Linuxのcronを使って、バックアップやメンテナンスなどの作業を自動化する方法を実例を交えて詳しく解説します。

システム編cron自動化スケジューラ定期実行タスク管理

🎯 この記事で学べること

  • 1
    `cron`の基本的な概念と仕組みを理解できます
  • 2
    crontabの時刻指定フォーマットをマスターできます
  • 3
    定期バックアップやシステムメンテナンスの自動化ができるようになります
  • 4
    @記法などの便利な機能を活用できます
  • 5
    エラーハンドリングとログ管理のベストプラクティスが身につきます

読了時間: 約10

cronとは

みなさん、毎日同じ時間にバックアップを取ったり、定期的にログをクリーンアップしたりする作業を手動でやっていませんか?そんな繰り返し作業を自動化してくれるのがcron(クーロン)です!

cronは、Linuxシステムで定期的にコマンドやスクリプトを自動実行するためのスケジューラです。一度設定してしまえば、あとは自動で実行してくれるので、作業の効率化と確実性が大幅に向上しますよ!

cronの基本概念

crontabファイル

cronジョブはcrontab(cron table)と呼ばれるファイルに記述します。各ユーザーが独自のcrontabを持つことができるんです。

# 現在のユーザーのcrontabを表示
$ crontab -l

# crontabを編集
$ crontab -e

# crontabを削除(注意!)
$ crontab -r

crontab -rは確認なしでcrontabを削除します。誤って実行しないよう注意してくださいね!

cronの時刻指定フォーマット

crontabの各行は以下の形式で記述します。これが最初は少し難しく感じるかもしれませんが、慣れれば簡単ですよ!

分 時 日 月 曜日 コマンド

各フィールドの値:

  • - 0-59
  • - 0-23(24時間表記)
  • - 1-31
  • - 1-12(またはjan-dec)
  • 曜日 - 0-7(0と7は日曜日、またはsun-sat)

基本的な使い方

シンプルな例

まずは基本的な例から見ていきましょう!

**提供データ:**
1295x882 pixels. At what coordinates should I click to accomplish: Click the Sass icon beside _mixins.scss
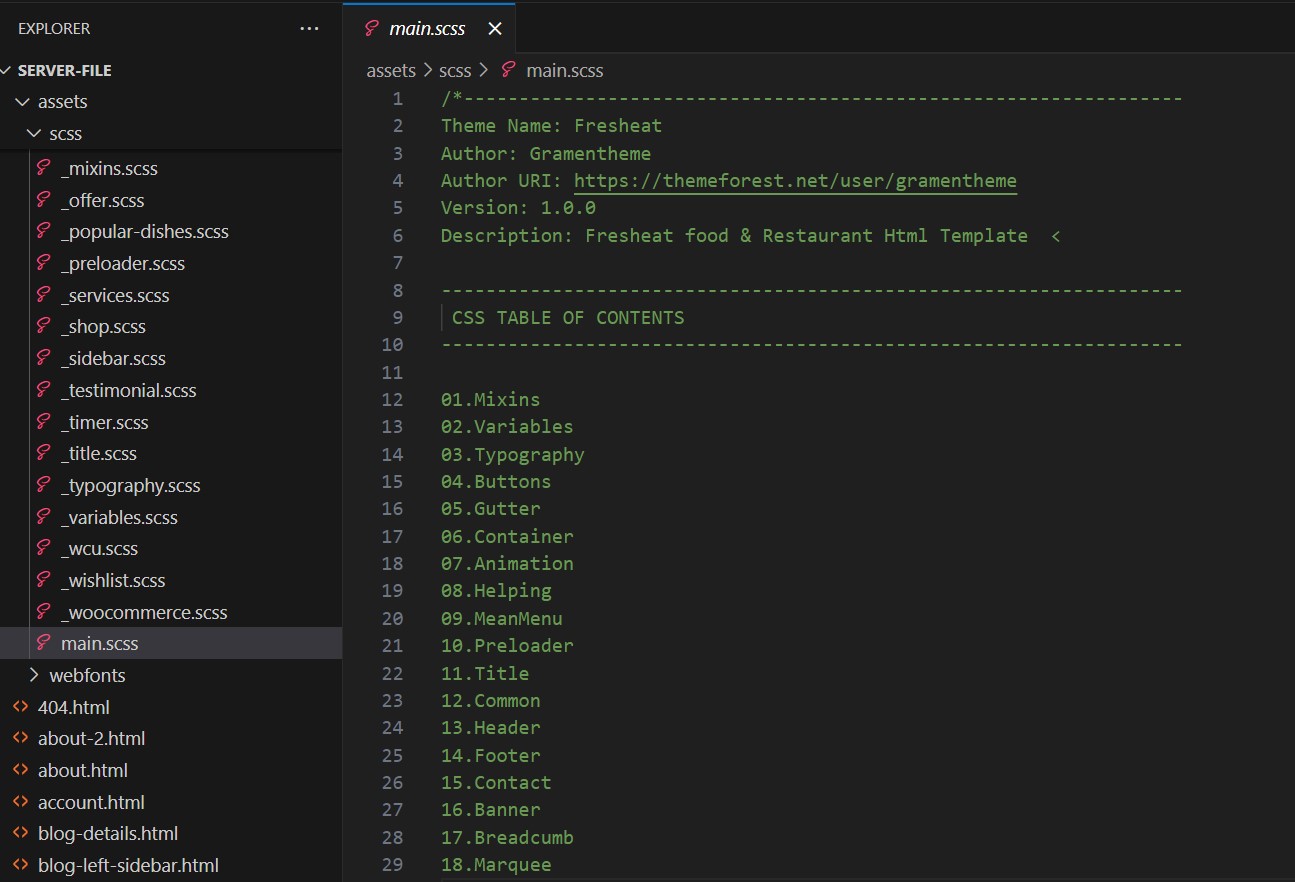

**やること:**
- a) cronの解説のうち、「# crontabを編集」から始まり「せんが、慣れれば簡単ですよ!」で終わる部分をそのまま書き写してください。
- b) cronの解説を、最後の文の続きから書き進めてください。
データはcronの解説とは切り離された別の資料です。

**解答:**
- a)
# crontabを編集
$ crontab -e

# crontabを削除(注意!)
$ crontab -r

crontab -rは確認なしでcrontabを削除します。誤って実行しないよう注意してくださいね!

cronの時刻指定フォーマット

crontabの各行は以下の形式で記述します。これが最初は少し難しく感じるかもしれませんが、慣れれば簡単ですよ!

- b)
# 毎日午前3時30分に実行
30 3 * * * /path/to/script.sh

# 毎時0分に実行
0 * * * * /usr/local/bin/hourly_task.sh

# 平日の午前9時に実行
0 9 * * 1-5 /usr/local/bin/weekday_task.sh

特殊文字の使い方

cronでは便利な特殊文字が使えます!

# アスタリスク(*): すべての値
* * * * * echo "毎分実行"

# カンマ(,): 複数の値を指定
0 9,12,18 * * * echo "9時、12時、18時に実行"

# ハイフン(-): 範囲を指定
0 9-17 * * * echo "9時から17時まで毎時実行"

# スラッシュ(/): 間隔を指定
*/5 * * * * echo "5分ごとに実行"
*/2 * * * * echo "2分ごとに実行"

*/5は「5分ごと」を意味します。0,5,10,15...という具合に5分間隔で実行されますよ!

よく使うスケジュール例

定期バックアップ

実際によく使われるバックアップのスケジュール例です!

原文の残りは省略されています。